ABSTRACT
Friedreich’s Ataxia (FRDA) is the commonest hereditary form of ataxia affecting the Western European population. FRDA is an autosomal recessive neurodegenerative disorder caused by an intronic GAA repeat expansion within the FXN gene; the 96% of the patients are homozygous, while the remaining 4% are compound heterozygous carrying the GAA repeat mutation on one allele and point mutations on the other one. FRDA first symptoms appear at young age during the firsts two decades of life. The clinical features include progressive gait and limb ataxia, dysarthria, muscle weakness, peripheral sensory neuropathy, pes cavus, and scoliosis. FRDA is a multi-systemic disorder; therefore, patients develop non-neurological signs, such as hypertrophic cardiomyopathy, diabetes, and urological problems.
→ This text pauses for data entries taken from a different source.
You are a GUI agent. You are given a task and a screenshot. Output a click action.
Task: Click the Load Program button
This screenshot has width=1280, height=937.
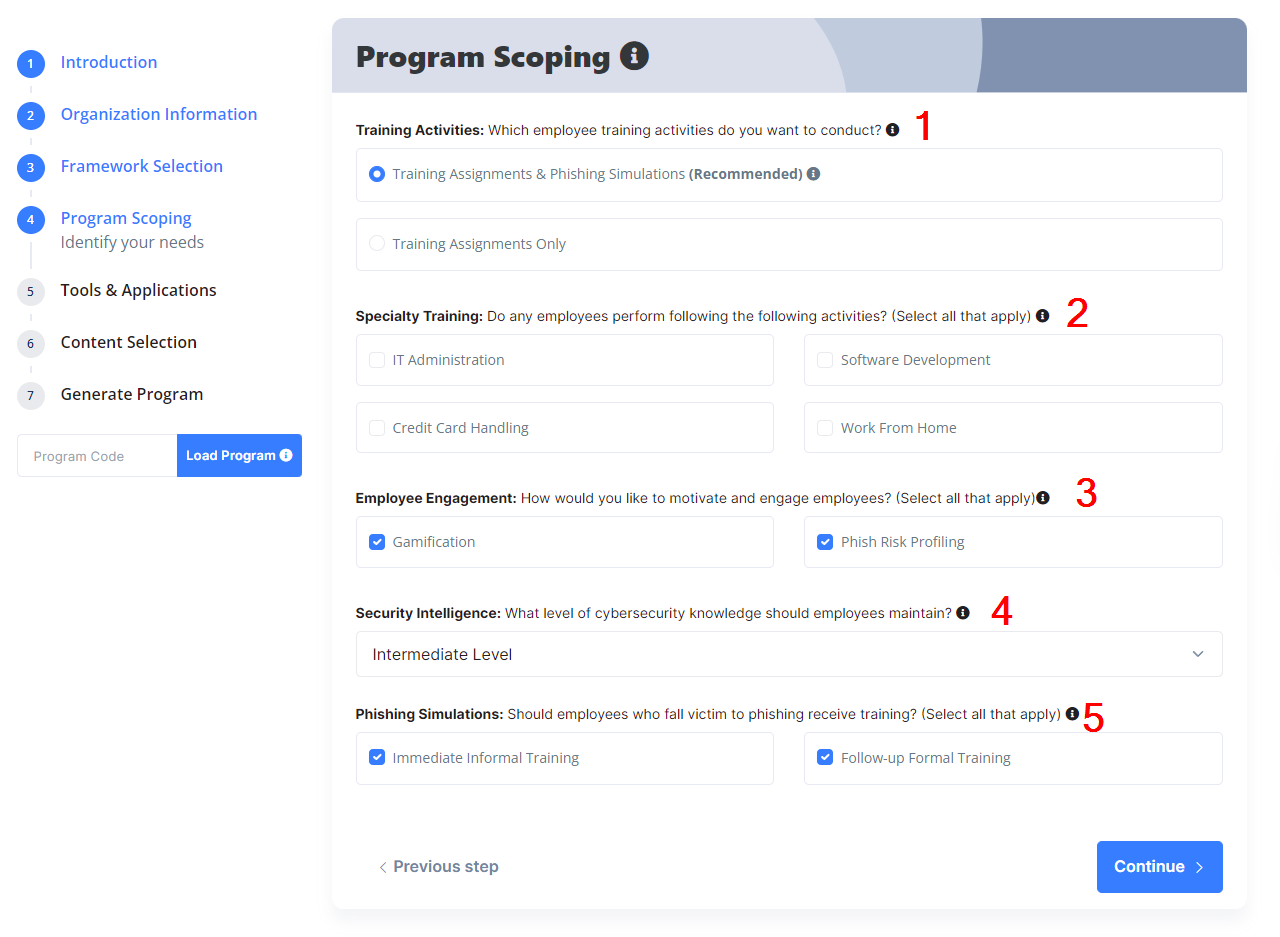click(239, 455)
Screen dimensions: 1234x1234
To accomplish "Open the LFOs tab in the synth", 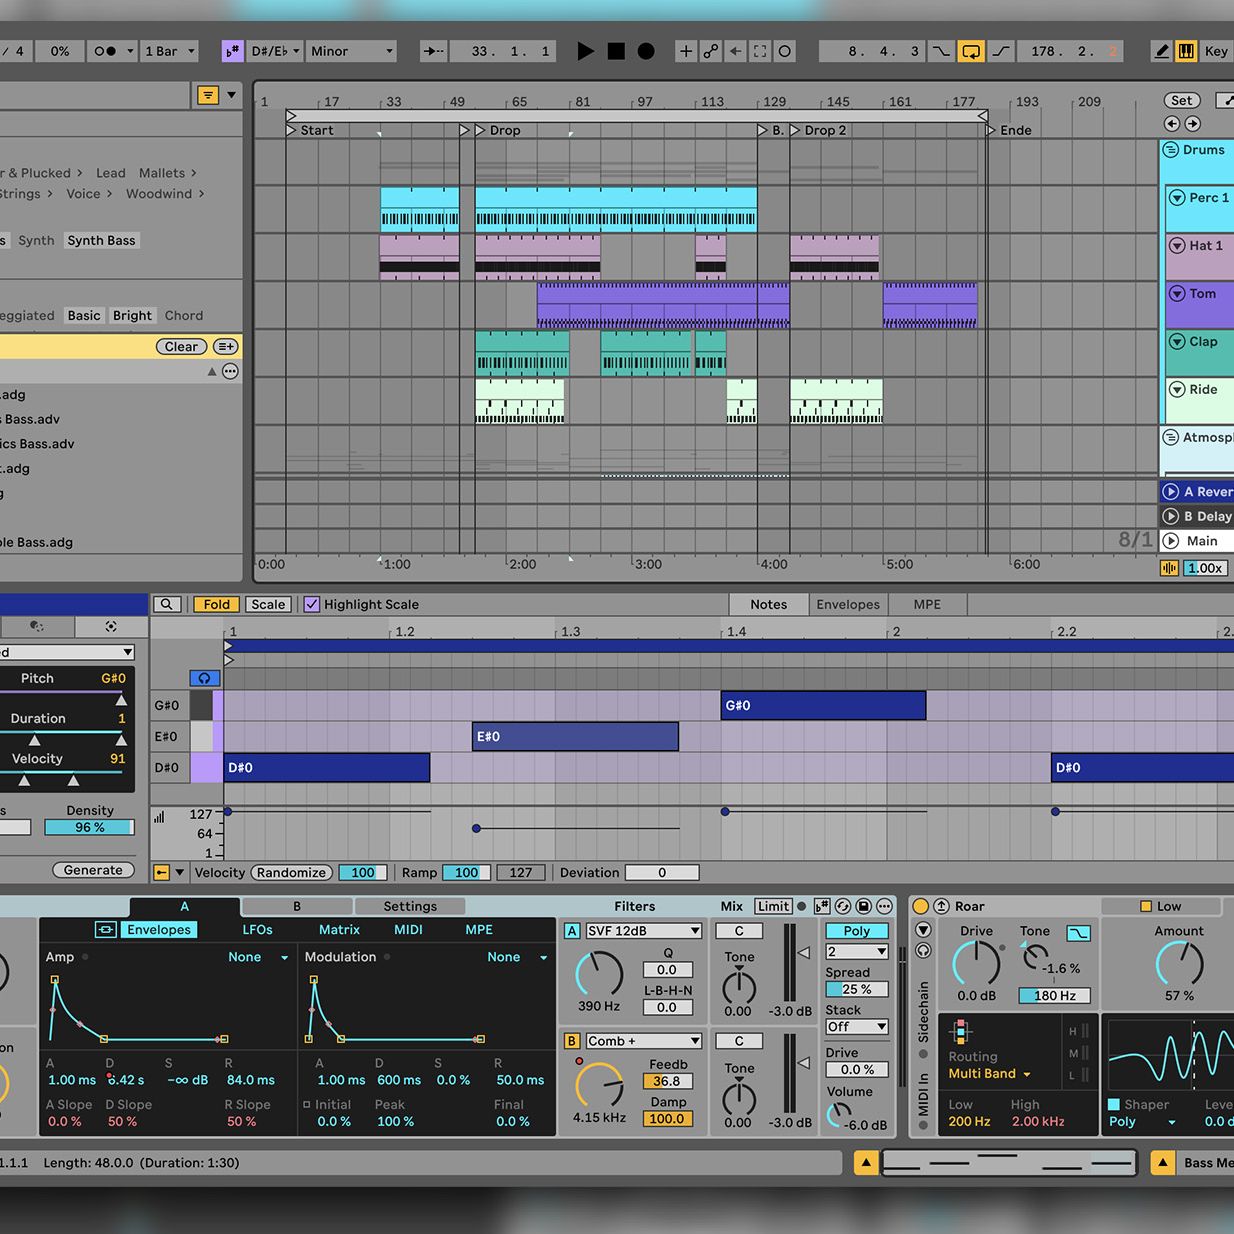I will [257, 930].
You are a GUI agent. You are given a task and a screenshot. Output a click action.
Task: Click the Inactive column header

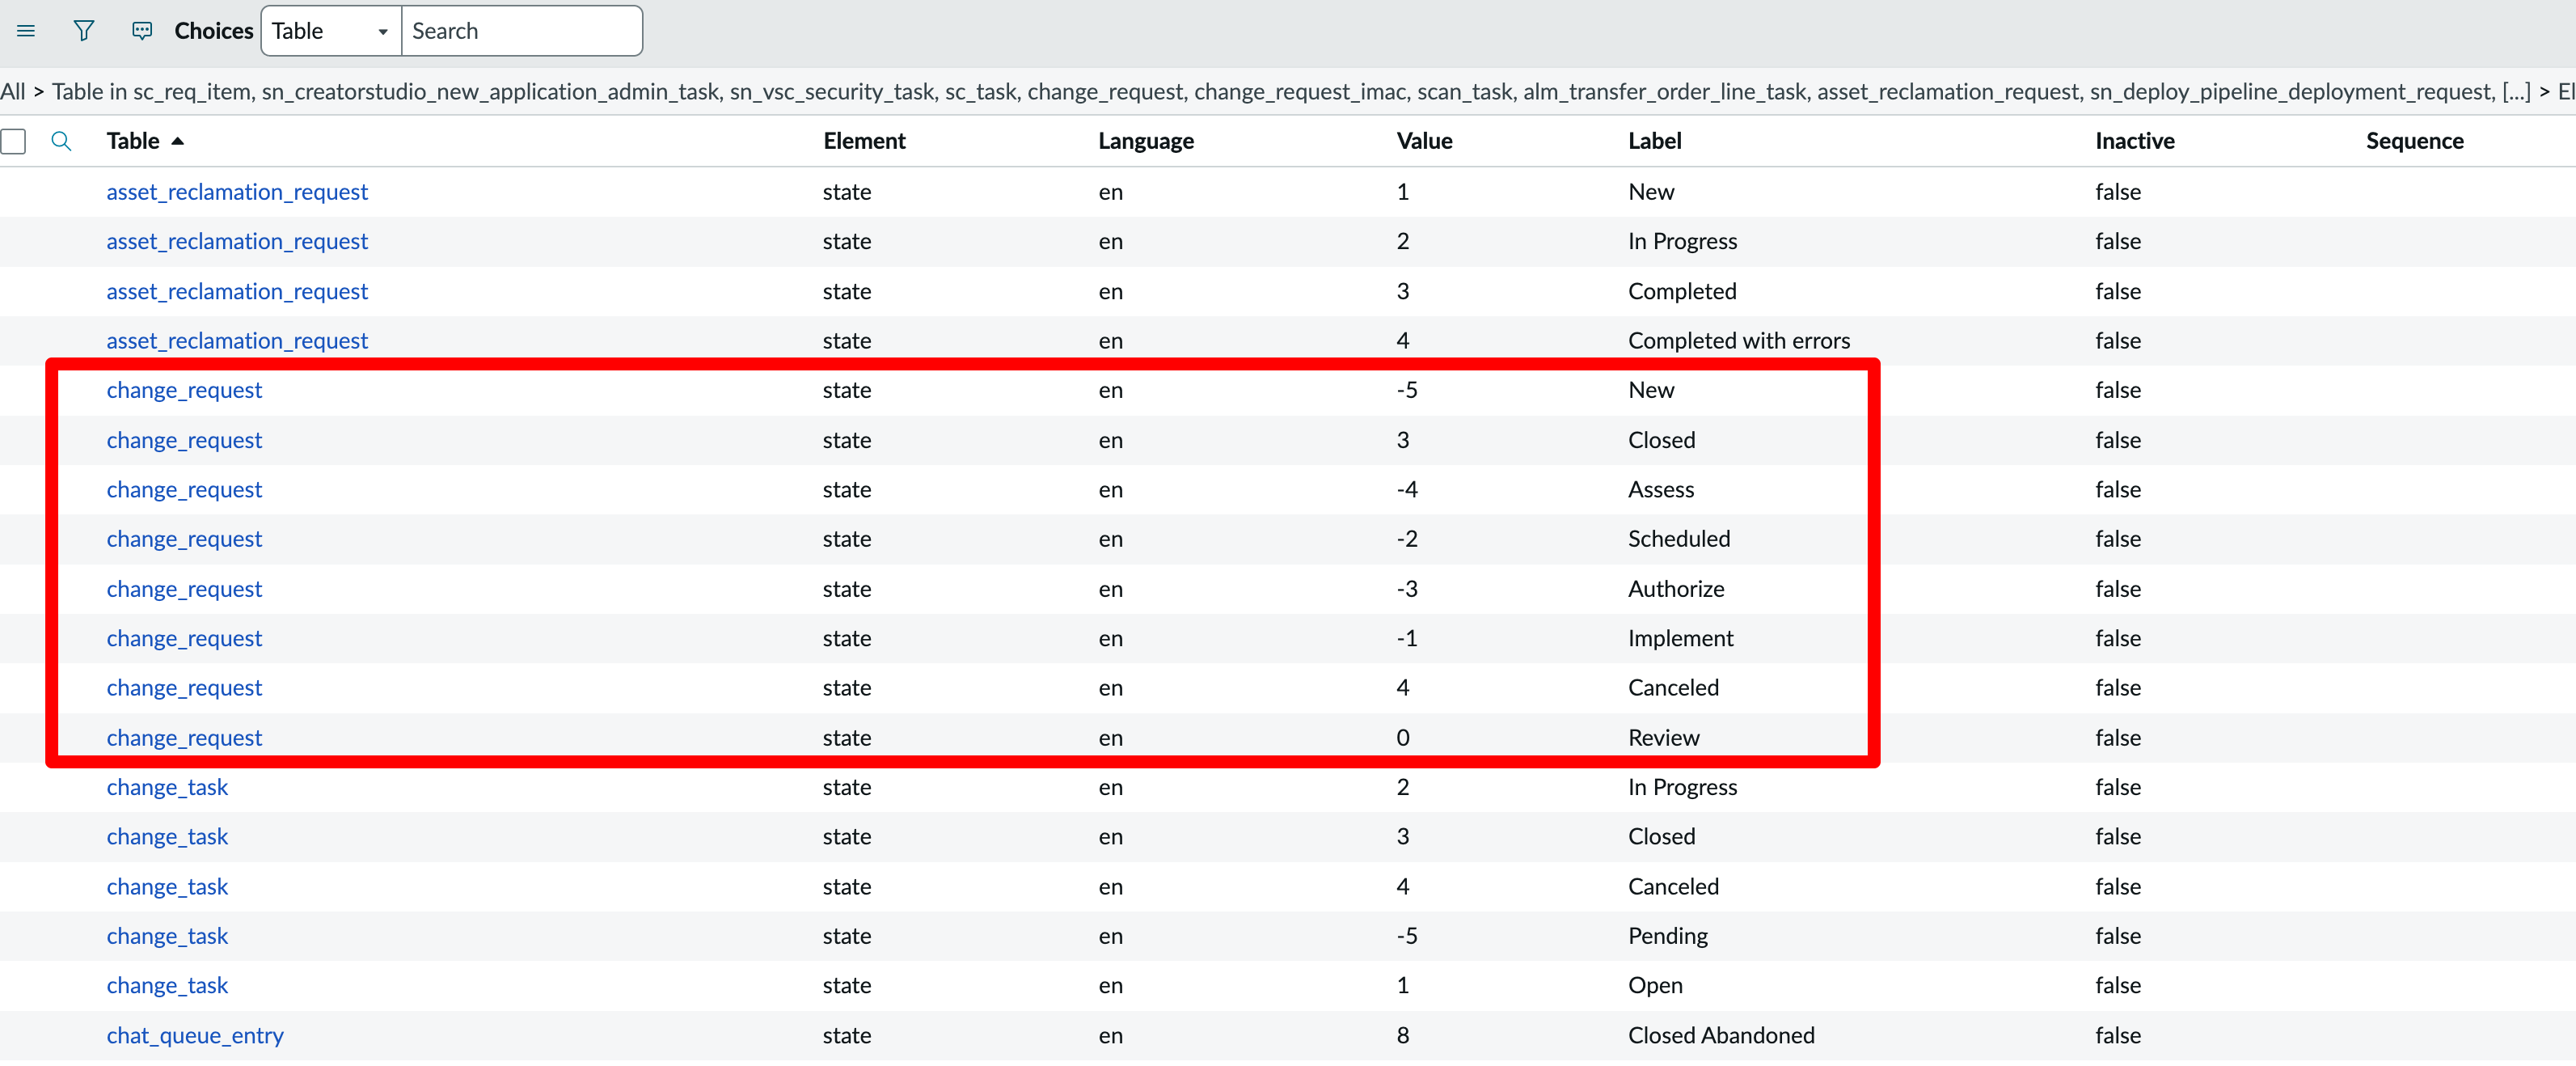[x=2134, y=141]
The genetic mutation leads to a progressive decrease of the mitochondrial protein frataxin, which resides in the inner mitochondrial membrane. Frataxin is a small essential protein of 210 amino acids whose structure in the C-terminal region is conserved in all organisms from bacteria to human. Mitochondrial dysfunction in FRDA is strictly linked to frataxin functional role in the iron biogenesis. Frataxin deficiency leads to impairment ISCs formation which in turn affects the ISC-containing proteins (including complex I, II, and III of the mitochondrial electron transport chain and aconitase). The pathogenic mechanism triggered by the reduced production of frataxin leads to the generation of oxidative stress, mitochondrial energy imbalance and an increase in lipid peroxidation, as shown in cerebellar granule neurons (CGNs), and mouse fibroblasts. Lipid peroxidation has been proven to be one of the causes inducing neuronal death, as by pre-treating the cells with poly-unsaturated fatty acids (dPUFAs), the phenotype was rescued. In this chapter we review the current knowledge on the mitochondrial dysfunction in FRDA.